Parallel Abaqus Jobs

From ScientificComputing
Revision as of 08:01, 25 April 2024 by Sfux (talk | contribs) (Jobs using MPI)

(diff) ← Older revision | Latest revision (diff) | Newer revision → (diff)
Jump to: navigation, search

Introduction

Abaqus does not support the Slurm batch system, therefore you need to submit your jobs correctly to make sure they can use the resources allocated by the batch system.

Jobs using multiple threads

Most nodes in the Euler cluster have 128 cores, some even 192 cores. When running Abaqus in parallel, you can use threads mode for jobs up to 192 cores (jobs spend less time in the queue if you request only up to 128 cores, as many more nodes have 128 cores than 192 cores).
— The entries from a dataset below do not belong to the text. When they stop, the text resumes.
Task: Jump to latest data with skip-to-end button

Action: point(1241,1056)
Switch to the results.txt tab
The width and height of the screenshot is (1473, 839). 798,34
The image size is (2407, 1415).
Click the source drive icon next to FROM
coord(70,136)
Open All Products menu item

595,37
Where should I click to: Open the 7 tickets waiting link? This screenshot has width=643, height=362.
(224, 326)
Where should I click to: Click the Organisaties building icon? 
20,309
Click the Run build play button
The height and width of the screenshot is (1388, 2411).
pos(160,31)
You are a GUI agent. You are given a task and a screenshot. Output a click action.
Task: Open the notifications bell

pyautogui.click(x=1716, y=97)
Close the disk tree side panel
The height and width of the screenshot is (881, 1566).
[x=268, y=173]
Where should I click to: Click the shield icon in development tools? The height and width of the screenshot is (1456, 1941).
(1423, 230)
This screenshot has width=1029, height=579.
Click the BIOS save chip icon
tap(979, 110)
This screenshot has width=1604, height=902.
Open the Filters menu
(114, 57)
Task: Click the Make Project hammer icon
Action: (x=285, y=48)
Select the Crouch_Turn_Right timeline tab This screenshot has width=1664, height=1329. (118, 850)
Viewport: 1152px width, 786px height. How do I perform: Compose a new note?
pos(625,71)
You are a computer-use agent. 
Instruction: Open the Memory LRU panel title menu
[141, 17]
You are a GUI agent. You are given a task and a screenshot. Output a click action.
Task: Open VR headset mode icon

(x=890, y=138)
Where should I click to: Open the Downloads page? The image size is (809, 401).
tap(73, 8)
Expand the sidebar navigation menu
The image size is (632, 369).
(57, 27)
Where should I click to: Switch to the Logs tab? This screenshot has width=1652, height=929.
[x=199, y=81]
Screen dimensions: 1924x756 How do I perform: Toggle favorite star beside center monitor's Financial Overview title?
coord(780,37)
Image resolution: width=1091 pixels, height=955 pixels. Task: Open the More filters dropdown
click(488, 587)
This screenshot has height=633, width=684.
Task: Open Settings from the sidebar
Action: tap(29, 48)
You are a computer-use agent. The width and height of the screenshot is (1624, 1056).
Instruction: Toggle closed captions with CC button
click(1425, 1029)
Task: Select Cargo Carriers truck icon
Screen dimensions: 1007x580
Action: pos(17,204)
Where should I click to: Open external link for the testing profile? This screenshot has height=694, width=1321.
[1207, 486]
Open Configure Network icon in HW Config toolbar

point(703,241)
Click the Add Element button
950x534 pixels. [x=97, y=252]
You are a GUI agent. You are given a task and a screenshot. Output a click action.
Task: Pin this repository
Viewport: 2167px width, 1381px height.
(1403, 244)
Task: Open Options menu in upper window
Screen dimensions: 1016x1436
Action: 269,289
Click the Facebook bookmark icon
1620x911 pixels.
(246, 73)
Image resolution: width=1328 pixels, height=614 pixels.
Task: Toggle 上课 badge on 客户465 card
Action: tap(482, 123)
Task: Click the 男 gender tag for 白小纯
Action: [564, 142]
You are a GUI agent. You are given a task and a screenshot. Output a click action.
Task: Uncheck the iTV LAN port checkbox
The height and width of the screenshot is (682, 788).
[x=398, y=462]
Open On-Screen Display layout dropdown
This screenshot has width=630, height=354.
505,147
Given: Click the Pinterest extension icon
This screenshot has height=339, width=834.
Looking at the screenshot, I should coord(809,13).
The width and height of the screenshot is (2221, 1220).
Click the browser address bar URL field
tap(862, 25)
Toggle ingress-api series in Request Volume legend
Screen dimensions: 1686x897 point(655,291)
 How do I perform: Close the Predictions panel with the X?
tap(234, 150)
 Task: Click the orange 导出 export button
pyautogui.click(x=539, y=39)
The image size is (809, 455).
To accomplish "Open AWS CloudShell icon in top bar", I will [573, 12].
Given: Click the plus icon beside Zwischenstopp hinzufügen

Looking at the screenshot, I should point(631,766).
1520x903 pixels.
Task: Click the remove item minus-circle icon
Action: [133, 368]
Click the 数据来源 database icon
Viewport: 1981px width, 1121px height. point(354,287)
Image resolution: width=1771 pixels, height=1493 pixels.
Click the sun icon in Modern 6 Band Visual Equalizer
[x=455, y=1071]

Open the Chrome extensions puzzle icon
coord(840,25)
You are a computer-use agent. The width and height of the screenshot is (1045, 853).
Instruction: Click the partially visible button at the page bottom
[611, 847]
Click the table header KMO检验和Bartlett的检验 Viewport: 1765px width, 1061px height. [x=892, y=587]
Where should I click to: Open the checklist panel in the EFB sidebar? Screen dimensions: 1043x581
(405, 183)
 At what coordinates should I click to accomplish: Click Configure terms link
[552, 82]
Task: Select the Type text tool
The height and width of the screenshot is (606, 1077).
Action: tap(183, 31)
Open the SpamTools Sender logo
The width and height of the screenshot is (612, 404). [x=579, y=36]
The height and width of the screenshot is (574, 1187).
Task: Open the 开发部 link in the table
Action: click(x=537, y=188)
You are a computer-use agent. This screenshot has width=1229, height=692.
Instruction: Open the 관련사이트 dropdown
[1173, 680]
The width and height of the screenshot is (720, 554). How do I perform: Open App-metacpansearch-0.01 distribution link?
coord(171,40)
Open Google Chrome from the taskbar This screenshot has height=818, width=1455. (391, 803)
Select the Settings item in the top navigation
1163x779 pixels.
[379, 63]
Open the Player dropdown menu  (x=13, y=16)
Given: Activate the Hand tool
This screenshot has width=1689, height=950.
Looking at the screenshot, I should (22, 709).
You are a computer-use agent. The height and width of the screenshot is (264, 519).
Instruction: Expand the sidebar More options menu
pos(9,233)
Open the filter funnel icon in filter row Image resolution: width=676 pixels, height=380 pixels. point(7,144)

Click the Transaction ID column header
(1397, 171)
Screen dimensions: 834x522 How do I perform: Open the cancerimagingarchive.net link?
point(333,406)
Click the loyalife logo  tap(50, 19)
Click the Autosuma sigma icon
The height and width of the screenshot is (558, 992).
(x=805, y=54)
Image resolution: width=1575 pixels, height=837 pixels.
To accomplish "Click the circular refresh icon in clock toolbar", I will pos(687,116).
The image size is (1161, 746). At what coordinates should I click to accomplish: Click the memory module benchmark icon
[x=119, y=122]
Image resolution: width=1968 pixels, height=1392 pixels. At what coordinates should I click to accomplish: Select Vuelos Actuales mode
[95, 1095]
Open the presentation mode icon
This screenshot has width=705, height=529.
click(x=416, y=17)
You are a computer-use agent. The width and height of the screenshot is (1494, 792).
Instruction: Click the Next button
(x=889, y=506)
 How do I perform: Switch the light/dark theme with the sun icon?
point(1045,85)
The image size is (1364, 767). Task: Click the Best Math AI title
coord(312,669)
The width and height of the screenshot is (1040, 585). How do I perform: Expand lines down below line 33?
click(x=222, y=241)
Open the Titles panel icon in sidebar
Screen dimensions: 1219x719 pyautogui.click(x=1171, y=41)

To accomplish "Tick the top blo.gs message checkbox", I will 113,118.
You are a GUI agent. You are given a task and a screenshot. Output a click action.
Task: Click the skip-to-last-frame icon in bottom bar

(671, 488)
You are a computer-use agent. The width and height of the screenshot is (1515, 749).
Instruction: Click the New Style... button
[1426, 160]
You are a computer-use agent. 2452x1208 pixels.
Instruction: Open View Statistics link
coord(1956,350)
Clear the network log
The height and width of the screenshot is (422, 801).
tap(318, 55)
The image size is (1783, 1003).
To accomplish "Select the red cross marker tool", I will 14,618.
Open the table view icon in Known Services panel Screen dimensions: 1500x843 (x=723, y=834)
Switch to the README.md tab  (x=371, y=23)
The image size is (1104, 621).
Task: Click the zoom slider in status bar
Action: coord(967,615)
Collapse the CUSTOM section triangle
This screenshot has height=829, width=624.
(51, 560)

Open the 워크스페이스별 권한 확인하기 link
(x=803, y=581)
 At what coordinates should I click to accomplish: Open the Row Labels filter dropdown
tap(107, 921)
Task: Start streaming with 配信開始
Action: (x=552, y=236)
When using threads mode in Abaqus, you need to make sure that you request all cores on a single node. Please find below an example job script for Slurm:

#!/bin/bash
#SBATCH --ntasks=1
#SBATCH --cpus-per-task=8
#SBATCH --time=08:00:00
#SBATCH --mem-per-cpu=4000
#SBATCH --tmp=50g

module load intel/2022.1.2 abaqus/2023

abaqus job=test cpus=8 input=my_abaqus_input_file scratch=$TMPDIR mp_mode=THREADS

Using --ntasks=1 and --cpus-per-task=8 makes sure that all 8 cores are allocated on a single node.

Jobs using MPI

Abaqus provides different MPI implementations that can be used with the software. We have tested Abaqus on Euler using the default IntelMPI implementation. Since Abaqus does not provide support for the Slurm batch system, you need to provide the host list to the software in the format mp_host_list=[['host1',n1],['host2',n2],...,['hostx',nx]]. The host list needs to be written into an Abaqus environment file abaqus_v6.env. There are 3 locations that Abaqus is checking for environment files

  • install_directory/os/SMA/site/abaqus_v6.env
  • $HOME/abaqus_v6.env
  • current_directory/abaqus_v6.env

The host list is a particular property of a job, therefore we recommend to write the host list into a file in the same directory as the input file.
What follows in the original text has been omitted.